=== What is needed ===
All lines from the one that mentions "Task: Click line number 22 in the gutter" through the last of the entries below must be copied exactly, with both ends kept.

### Extracted information

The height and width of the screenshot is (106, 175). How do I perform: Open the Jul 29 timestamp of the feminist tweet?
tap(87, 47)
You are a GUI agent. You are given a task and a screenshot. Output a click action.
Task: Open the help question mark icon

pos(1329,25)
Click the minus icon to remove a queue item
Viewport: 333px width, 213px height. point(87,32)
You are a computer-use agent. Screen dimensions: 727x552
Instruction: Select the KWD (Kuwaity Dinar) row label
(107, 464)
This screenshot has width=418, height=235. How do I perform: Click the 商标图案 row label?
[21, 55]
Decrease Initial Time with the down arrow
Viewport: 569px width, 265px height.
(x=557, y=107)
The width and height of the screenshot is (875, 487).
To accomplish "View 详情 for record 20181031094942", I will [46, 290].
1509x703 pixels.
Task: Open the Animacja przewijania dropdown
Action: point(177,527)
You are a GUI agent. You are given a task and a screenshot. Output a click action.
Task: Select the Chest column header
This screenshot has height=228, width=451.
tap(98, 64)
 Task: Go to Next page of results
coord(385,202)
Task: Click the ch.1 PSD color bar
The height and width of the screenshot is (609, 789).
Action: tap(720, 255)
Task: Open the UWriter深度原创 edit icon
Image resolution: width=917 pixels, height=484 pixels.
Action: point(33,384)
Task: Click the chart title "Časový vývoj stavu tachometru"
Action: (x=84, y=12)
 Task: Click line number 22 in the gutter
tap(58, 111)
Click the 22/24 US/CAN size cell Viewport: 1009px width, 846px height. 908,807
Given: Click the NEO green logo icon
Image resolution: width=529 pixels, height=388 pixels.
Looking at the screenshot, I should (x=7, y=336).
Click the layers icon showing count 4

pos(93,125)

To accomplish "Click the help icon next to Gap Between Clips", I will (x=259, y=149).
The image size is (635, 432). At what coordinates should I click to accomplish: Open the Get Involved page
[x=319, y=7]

######

=== Answer space ===
 Task: Click line number 22 in the gutter
tap(58, 111)
Click the 22/24 US/CAN size cell Viewport: 1009px width, 846px height. 908,807
Given: Click the NEO green logo icon
Image resolution: width=529 pixels, height=388 pixels.
Looking at the screenshot, I should (x=7, y=336).
Click the layers icon showing count 4

pos(93,125)

To accomplish "Click the help icon next to Gap Between Clips", I will (x=259, y=149).
The image size is (635, 432). At what coordinates should I click to accomplish: Open the Get Involved page
[x=319, y=7]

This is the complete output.